======== Records for the exercise
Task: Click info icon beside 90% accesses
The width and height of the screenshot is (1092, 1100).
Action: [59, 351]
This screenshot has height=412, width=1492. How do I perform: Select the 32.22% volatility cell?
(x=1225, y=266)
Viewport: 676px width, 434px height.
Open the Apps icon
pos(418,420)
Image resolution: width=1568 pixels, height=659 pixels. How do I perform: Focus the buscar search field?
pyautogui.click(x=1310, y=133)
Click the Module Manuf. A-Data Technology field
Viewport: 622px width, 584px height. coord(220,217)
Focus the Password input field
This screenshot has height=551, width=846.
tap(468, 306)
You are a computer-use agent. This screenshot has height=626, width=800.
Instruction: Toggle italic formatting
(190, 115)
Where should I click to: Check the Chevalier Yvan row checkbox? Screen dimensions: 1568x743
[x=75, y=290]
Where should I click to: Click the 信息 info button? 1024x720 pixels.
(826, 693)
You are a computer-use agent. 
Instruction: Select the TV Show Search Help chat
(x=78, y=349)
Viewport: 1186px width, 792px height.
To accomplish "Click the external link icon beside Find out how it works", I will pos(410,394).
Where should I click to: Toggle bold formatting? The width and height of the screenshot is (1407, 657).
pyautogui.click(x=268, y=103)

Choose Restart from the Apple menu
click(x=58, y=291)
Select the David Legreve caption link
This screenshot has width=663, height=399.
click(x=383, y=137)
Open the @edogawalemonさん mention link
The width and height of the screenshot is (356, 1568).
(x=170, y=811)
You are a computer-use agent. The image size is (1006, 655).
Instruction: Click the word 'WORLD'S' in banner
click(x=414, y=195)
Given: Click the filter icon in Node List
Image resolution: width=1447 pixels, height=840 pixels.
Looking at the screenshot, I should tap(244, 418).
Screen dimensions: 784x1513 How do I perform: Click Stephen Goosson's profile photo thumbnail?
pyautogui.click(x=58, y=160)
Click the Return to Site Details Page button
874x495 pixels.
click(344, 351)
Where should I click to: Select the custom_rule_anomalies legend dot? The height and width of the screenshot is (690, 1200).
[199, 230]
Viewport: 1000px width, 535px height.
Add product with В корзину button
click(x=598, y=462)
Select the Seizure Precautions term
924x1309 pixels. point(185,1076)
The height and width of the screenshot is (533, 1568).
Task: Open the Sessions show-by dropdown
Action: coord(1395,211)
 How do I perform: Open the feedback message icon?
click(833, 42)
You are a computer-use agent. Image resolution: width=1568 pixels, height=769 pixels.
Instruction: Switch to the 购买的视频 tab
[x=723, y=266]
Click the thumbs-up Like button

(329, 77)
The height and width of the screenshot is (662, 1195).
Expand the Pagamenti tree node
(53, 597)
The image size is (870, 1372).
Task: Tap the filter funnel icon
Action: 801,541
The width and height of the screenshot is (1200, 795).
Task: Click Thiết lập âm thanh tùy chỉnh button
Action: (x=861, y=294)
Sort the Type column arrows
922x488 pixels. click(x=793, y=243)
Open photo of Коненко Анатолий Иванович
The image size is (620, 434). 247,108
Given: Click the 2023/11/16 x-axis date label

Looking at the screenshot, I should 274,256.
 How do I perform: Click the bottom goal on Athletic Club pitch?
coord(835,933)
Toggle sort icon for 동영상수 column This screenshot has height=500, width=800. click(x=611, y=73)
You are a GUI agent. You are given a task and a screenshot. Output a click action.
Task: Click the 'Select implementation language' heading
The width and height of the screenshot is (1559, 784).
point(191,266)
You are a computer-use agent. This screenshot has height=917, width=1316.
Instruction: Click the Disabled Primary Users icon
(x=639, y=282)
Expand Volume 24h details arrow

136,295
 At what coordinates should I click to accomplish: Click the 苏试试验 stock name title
================
Your task for the entries above: copy exactly the span starting with the line with "Expand the Pagamenti tree node" and going on through the line with "Toggle sort icon", both lines included, and nothing else.

> Reply:
Expand the Pagamenti tree node
(53, 597)
The image size is (870, 1372).
Task: Tap the filter funnel icon
Action: 801,541
The width and height of the screenshot is (1200, 795).
Task: Click Thiết lập âm thanh tùy chỉnh button
Action: (x=861, y=294)
Sort the Type column arrows
922x488 pixels. click(x=793, y=243)
Open photo of Коненко Анатолий Иванович
The image size is (620, 434). 247,108
Given: Click the 2023/11/16 x-axis date label

Looking at the screenshot, I should 274,256.
 How do I perform: Click the bottom goal on Athletic Club pitch?
coord(835,933)
Toggle sort icon for 동영상수 column This screenshot has height=500, width=800. click(x=611, y=73)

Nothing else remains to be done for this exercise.